- Selected excerpt
§ §

Drives like the Old Gardiner Road and Virginia Cascades Drive have some historical significance because they used to be sections of the main road, used by stagecoaches and early travelers. In any case, the slower pace and scenic ambiance alone will make the drive a welcomed treat. Oh, one more thing, make sure you still have those binoculars and cameras handy because that bear picture you've been waiting for could be just around the corner!
Although many of the other things to see in Yellowstone are just off the road, these roadside-attention grabbers are pretty unique in some way and don't quite fit into one of the other categories. Actually, 3 of the Top 10 things to see and do in Yellowstone fall into this category. Other roadside wonders like the Boiling River, Petrified Tree, and Soda Butte may be a little lesser known, but they are still worth a visit, and part of what makes Yellowstone such an extraordinary place.
Yellowstone is a very large and intact natural ecosystem that is home to hundreds of species of wildlife including grizzly and black bears, wolves, elk, bison, moose, bobcats, pronghorn, coyotes, and bald eagles to name a few. It is not a guarantee that you will see all of these animals, but there is a good chance that you will at least see some of them. It's all about being in the right place at the right time.
Black Bear: The black bear is 1 of 2 bears that can be found in Yellowstone, the other being the grizzly bear. Black bears are the smaller of the two and can range in color from black to brown to cinnamon colored. Because black bears can be different colors, this is not a reliable way to differentiate between them and grizzly bears. Some things to look for to determine whether it's a black bear or grizzly are body type. The black bear's shoulders will be lower than its rump and they don't have the distinctive hump on their back like the grizzlies do. Their facial features are also more slender and pointed than the grizzlie's flatter and stubby looking face. Black bears hibernate during the winter months in dens that they have made for themselves. This is the time when females will give birth to thier cubs where they will stay until the spring. Upon waking up in the spring, the black bears immediatley begin looking for food after a long winter of not eating and living off of their fat stores built up in their body. With a ravinous apetite, the bears will eat a variety of items in order to satisfy their hunger.
Spring is a good time to see a black bear because they are more active at lower elevations where the snow is not as deep and food is easier to find. They are commonly spotted in the northern part of the park around the Mammoth Hot Springs area, and Tower/Roosevelt area near Tower Junction.
Grizzly Bear: Grizzly bears are on many people's wish list of things they hope to see while they are in Yellowstone. Grizzly bears are considered true hibernators and spend the winter months sleeping in their cozy dens waiting for spring's warmth to wake them up. After awaking in spring, the bears immediately begin looking for food to ease their hunger. Winter-killed elk and bison are a great spring-time meal for grizzlies. There is usually snow remaining from the winter when the bears begin to wake up so they become active in their search for food at lower elevations, making them easier to spot by the roads.

§ §

- Available data

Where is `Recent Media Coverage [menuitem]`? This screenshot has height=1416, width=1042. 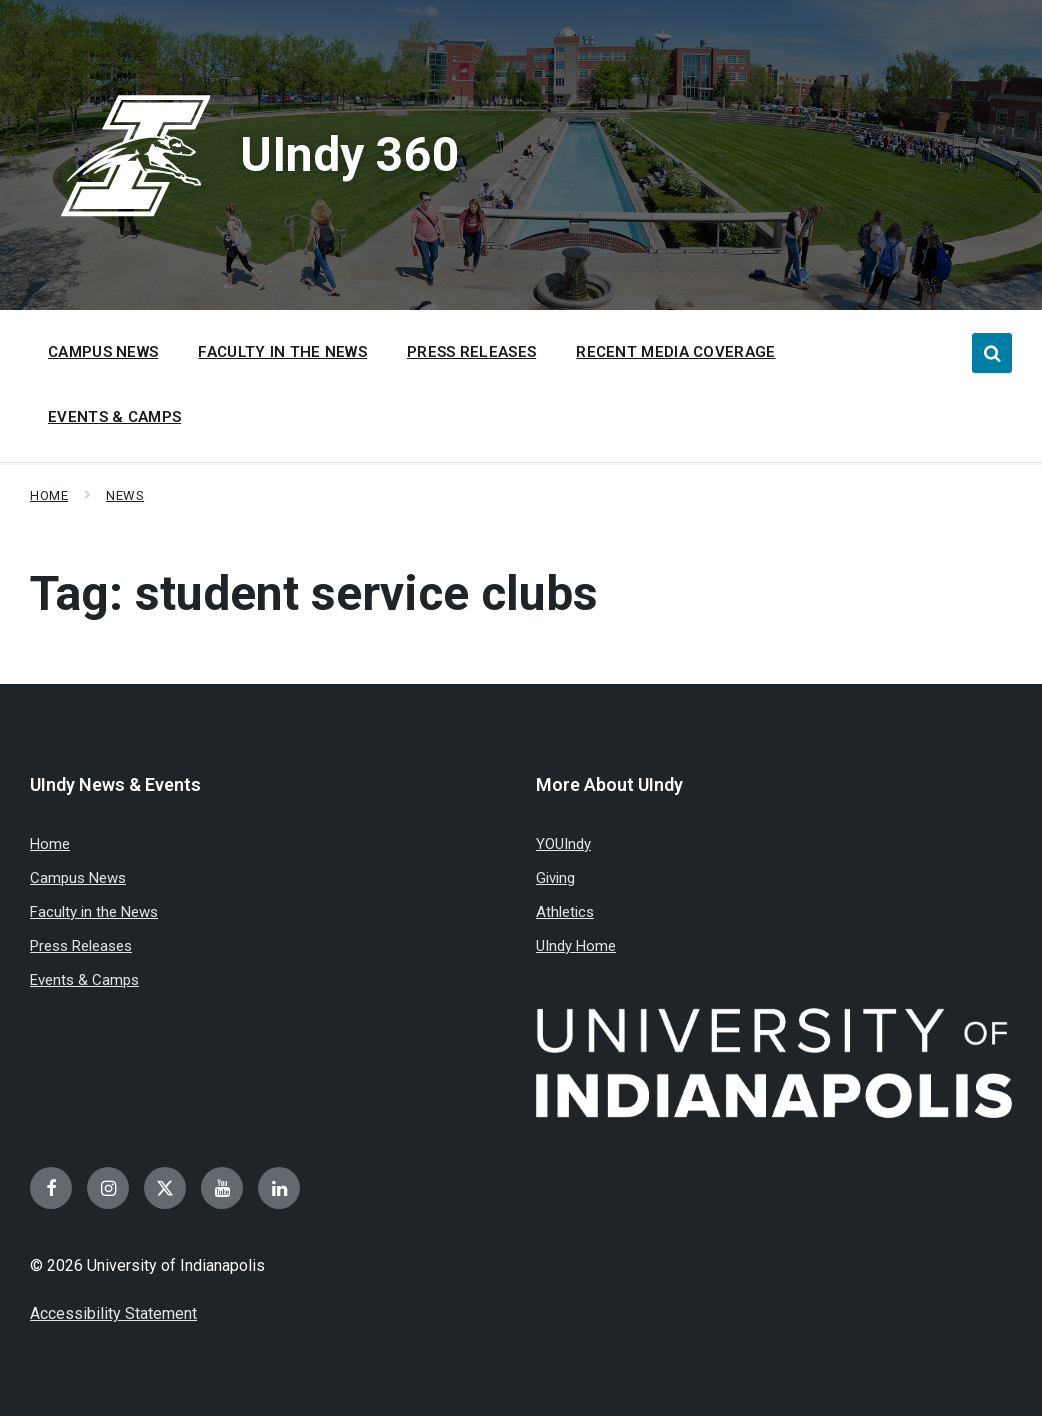
Recent Media Coverage [menuitem] is located at coordinates (675, 352).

§ §

- Required work
Answer these about the Yellowstone text above:
1. Which two drives once served as sections of the main road?
2. How many of the Top 10 things to see and do in Yellowstone fall into the roadside category?
3. What does it call a great spring-time meal for grizzlies?

- Solution
1. Old Gardiner Road and Virginia Cascades Drive
2. Three
3. Winter-killed elk and bison